Philosophers are often accused of playing with words. Sometimes this is true.  Sometimes, recognizing distinctions is meaningful. In his book.
Hunger, Raymond Tallis suggests that “hunger” and “appetite” should be distinguished.  The former, along with the non food-centered term, “desire,” is more indicative of all-embracing humanity than is “appetite.”  The difference? Narrative time. “A desire is an appetite that has a story--albeit unfolding, evolving, fragmented, at its heart.”  It is a hunger that narrates itself and tries to make sense of itself.”


Appetites are raw, instinctual, sated in a stimulus-response  way. Desires/hungers are multi-layered.
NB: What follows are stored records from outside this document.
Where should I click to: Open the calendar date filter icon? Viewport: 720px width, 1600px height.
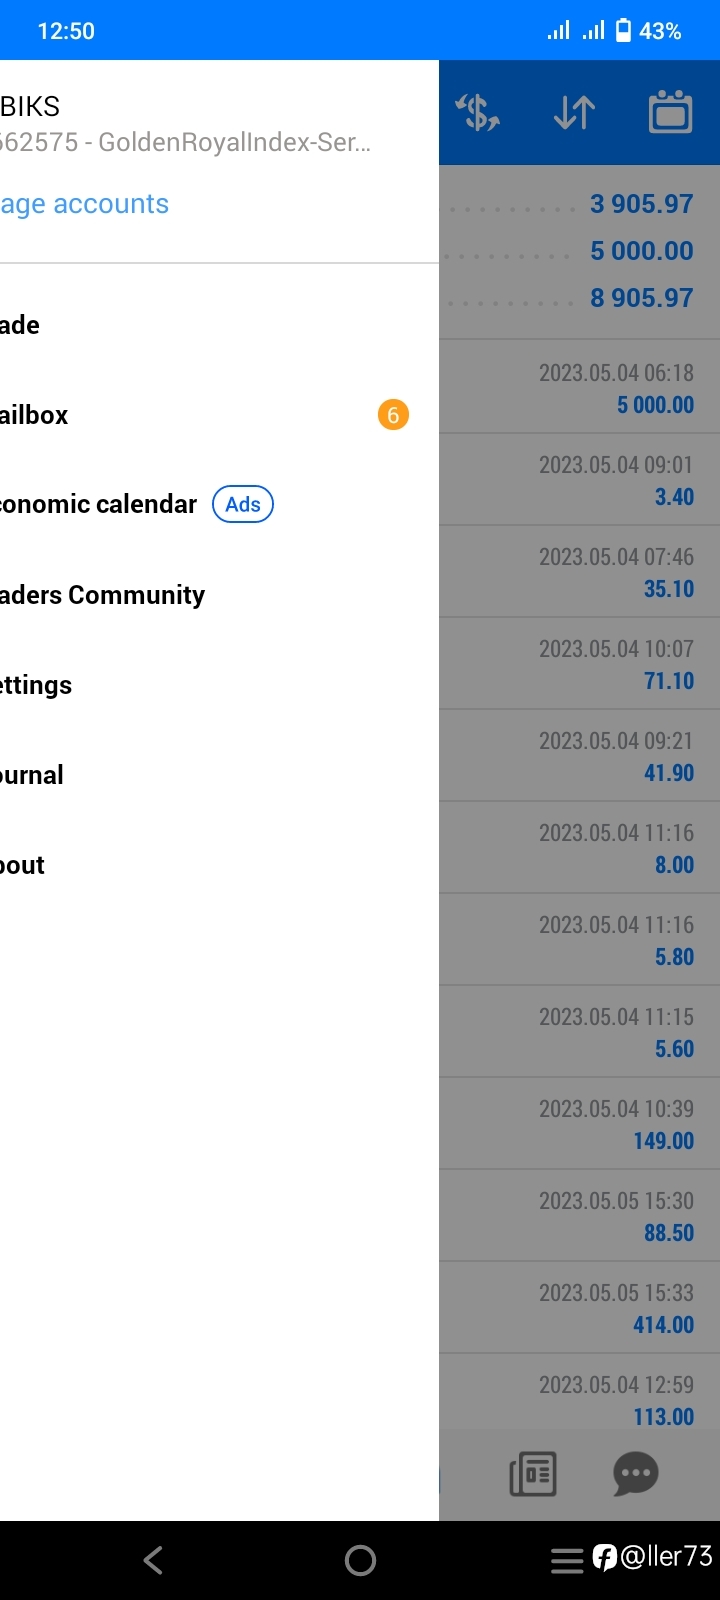click(x=670, y=111)
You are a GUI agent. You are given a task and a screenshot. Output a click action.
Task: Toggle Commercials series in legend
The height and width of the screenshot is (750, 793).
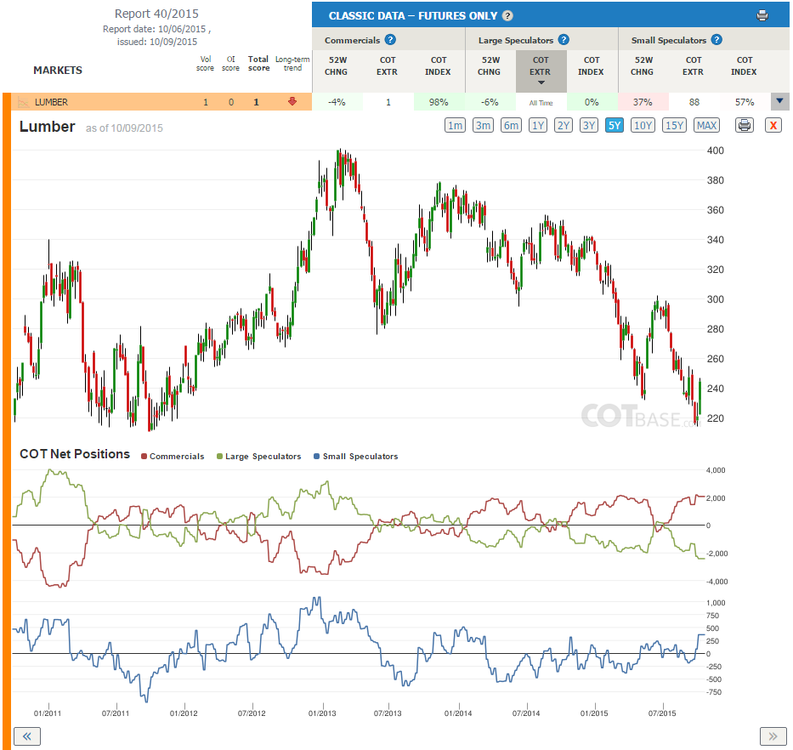coord(172,456)
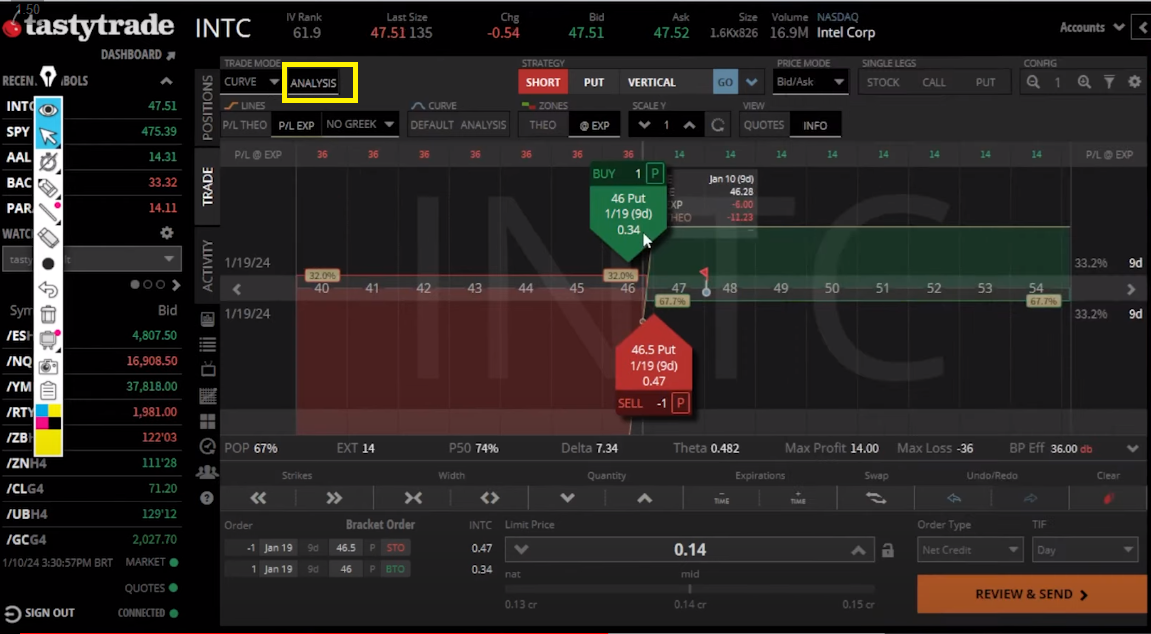Expand the NO GREEK dropdown
The image size is (1151, 634).
361,124
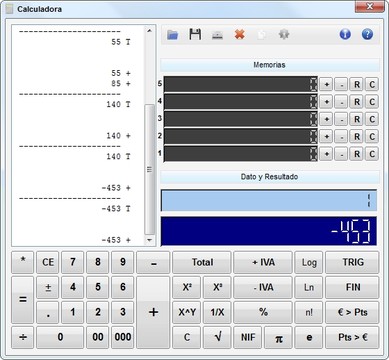Image resolution: width=389 pixels, height=360 pixels.
Task: Open help using the question mark icon
Action: 367,34
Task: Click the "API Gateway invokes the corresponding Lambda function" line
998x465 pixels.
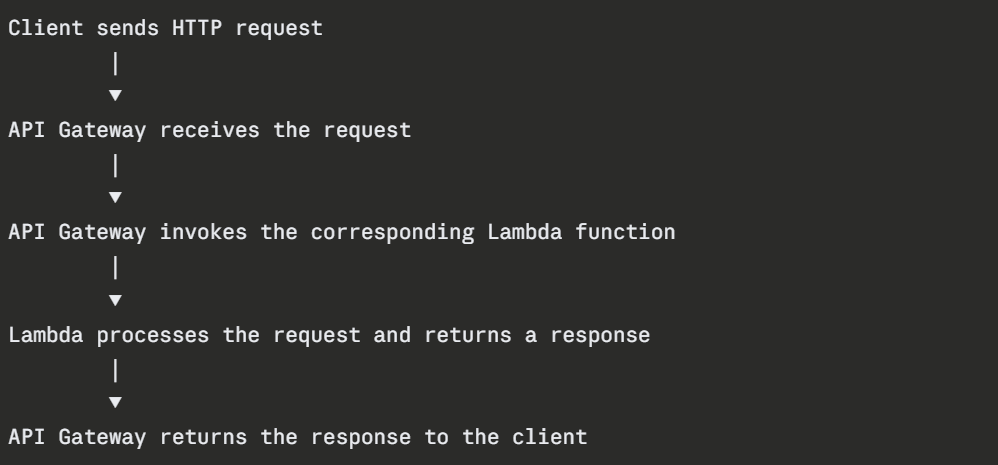Action: pos(342,232)
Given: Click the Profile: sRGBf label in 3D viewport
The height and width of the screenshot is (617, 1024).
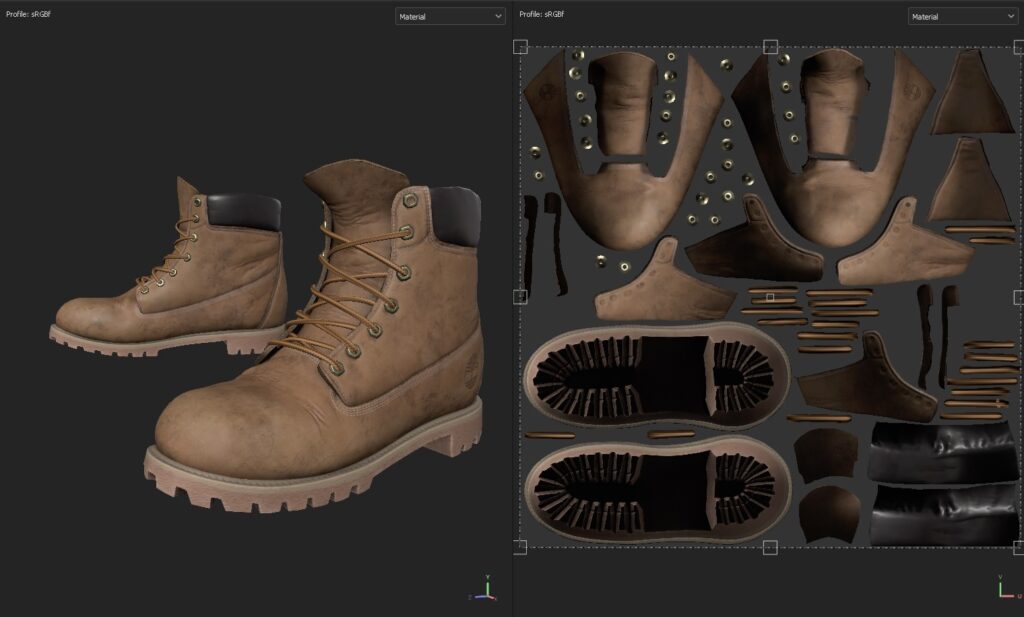Looking at the screenshot, I should tap(29, 15).
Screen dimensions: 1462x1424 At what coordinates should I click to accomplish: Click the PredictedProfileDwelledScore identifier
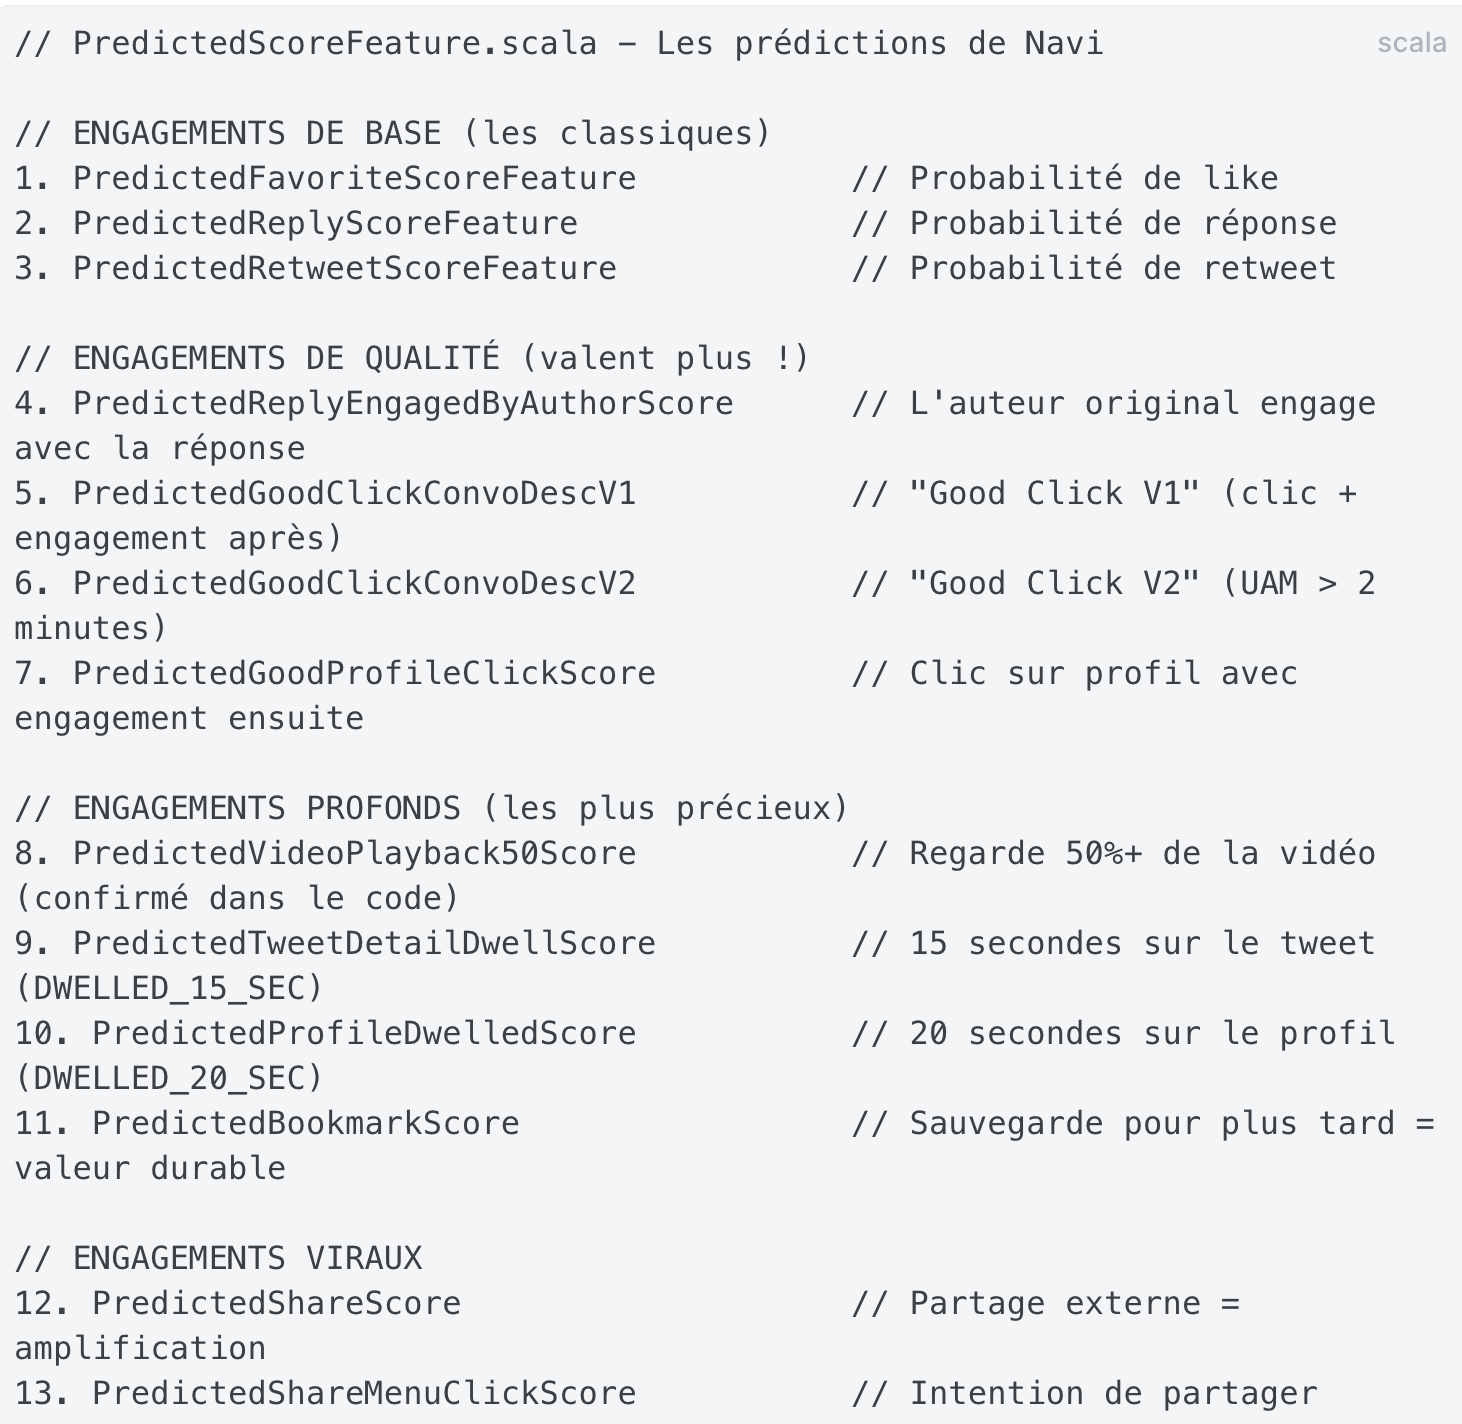(x=364, y=1033)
They are often occasioned, not by an object but by a relationship. That’s certainly the case in both the Unchained Melody of the Righteous Brothers and in Aristotle’s claim about human hunger for knowledge. What is yearned for is ongoing (time-factored) actualizing: making love real in one case and satisfying curiosity in the other.


The culminations of such hungers occur only within spans of time. Unfolding within spans of time means not only that they are ongoing, but that they require effort, and, instead of unimprovable perfection, often result in culminations with loose ends.  They are thus precarious, subject to contingency, require that we make ourselves vulnerable, and can be frustrating.


For those reasons, there is a general tendency to an-orexia, the suppression of hunger. This is not just the pathology associated with physiological appetite.
 There is also intellectual an-orexia: the longing for absolutely secure, contingency-free, doubt-free existence. One impediment to such security: thinking. After all, thinking is bothersome, annoying, discomforting.  If only the yearning, the hunger for knowing could be suppressed, if only intellectual anorexia could become the rule, then a sense of comfort, and security could be established. The paths to intellectual anorexia are well-paved and multiple.  Two came to special prominence during the Modern (roughly 1600-1900) era: logical deduction and calculative rationality. Using formal logic to deduce conclusions that are certain has little to do with thinking. The latter always engages complicated situations and arrives at resolutions that are only secure within varying degrees of probability.  Instrumental rationality, which starts with a pre-ordained end and then calculates the most efficient means of getting there, offers a poor substitute for thinking which puts ends themselves into play. Other strategies have been around forever: absolutism and skepticism.
But wait, readers may be thinking, aren’t these opposed to one another.  Well, yes, they are. One says, “the answers pre-exist, all you have to do is accept them.” The other says “there are no answers.”


Despite their differences, and like logic and instrumental rationality, both offer a particular and attractive invitation: stop thinking. It might be “stop thinking because the answers are already at hand.”  It could be “stop thinking because there are no answers anyway.” In each case, the result is the same: peace of mind occasioned by sidestepping the annoying practice of thinking.


For the physiological anorexic, the body’s constant demands for edibles is felt as an oppressive demand. For the philosophical anorexic it is the demands of the mind that are annoying. Thinking involves “trials,” literally the processes of sifting out, of trying one path and then another. Such processes are  are also “trying” in the sense of being annoying, bothersome. Like hunger, thinking never leads to stasis. The practice is unending. How to eliminate such discomfort? Go intellectually an-orexic. Hide behind pure logic. Transform thinking into calculating. Pretend the answers are already obvious. Insist that finding answers is not possible. In other words, suppress a basic human orexis, stop thinking.